Import Your CV from a PDF — Edit It Without Starting Over
You already have a CV — it's just locked inside a PDF you can't easily edit. Instead of retyping everything into a new template, you can import that PDF and get a fully editable version in seconds, complete with a live ATS score and a fresh design. Here's how it works and how to get a clean result.
Why import instead of starting from scratch
Retyping a CV is slow and error-prone, and starting over means losing the wording you already refined. Importing pulls your existing content — contact details, experience, education, skills — into structured fields you can edit, restyle, and re-export. You keep your history and gain a modern, ATS-friendly layout.
It's also the fastest way to fix an old CV: import it, see your ATS score, and act on the specific suggestions instead of guessing what's wrong.

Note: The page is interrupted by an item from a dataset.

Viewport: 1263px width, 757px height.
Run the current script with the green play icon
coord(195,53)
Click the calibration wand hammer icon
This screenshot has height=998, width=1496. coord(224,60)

Just drag the PDF onto the page
On write.cv you can drag your CV's PDF file anywhere onto the page — a clear "Drop your CV PDF here" zone appears, and on release the content is extracted into editable fields for you to review before it's imported. You can also click to upload, or attach the PDF inside the AI chat. Only PDF files are accepted, so there's no guesswork.

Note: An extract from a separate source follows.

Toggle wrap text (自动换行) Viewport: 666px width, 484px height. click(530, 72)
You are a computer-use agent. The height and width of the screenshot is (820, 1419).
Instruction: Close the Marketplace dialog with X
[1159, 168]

Everything is processed for your session only; your CV stays in your browser.
Get the cleanest extraction
Extraction works best on text-based PDFs — the kind exported from Word, Google Docs, or another CV builder. A scanned or image-only PDF has no selectable text, so there's nothing to read; if yours is scanned, export or recreate a text version first.
After importing, always review the parsed fields. Multi-column layouts and unusual designs can occasionally split a line in the wrong place, so check that each bullet sits under the right job and that dates line up before you finish.

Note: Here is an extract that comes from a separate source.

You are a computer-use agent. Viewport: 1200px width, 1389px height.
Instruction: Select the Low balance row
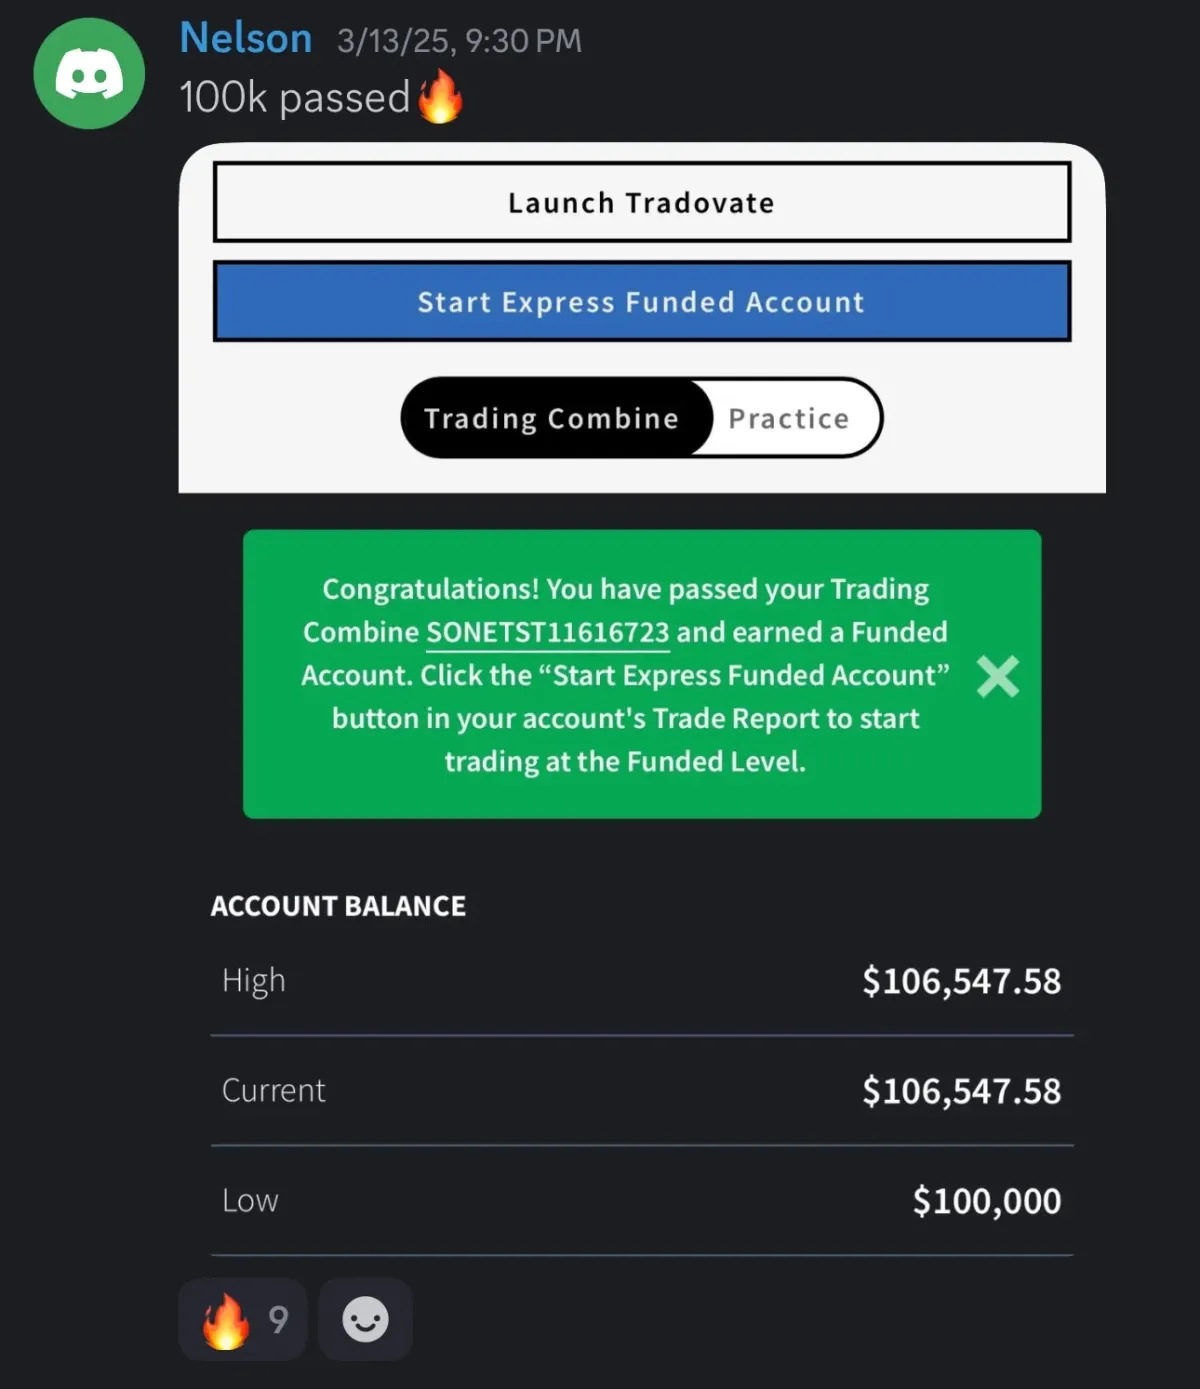point(642,1201)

Then improve it, don't just reformat it
Importing is the start, not the end. Once your content is in, use the live ATS score and the AI assistant to sharpen weak bullets, add missing keywords from the job you're targeting, and tighten your summary. Reorder or hide sections so the CV fits the role, then export a pixel-perfect PDF.
In a few minutes you've gone from a stale, locked PDF to a modern, scored, editable CV — without retyping a word.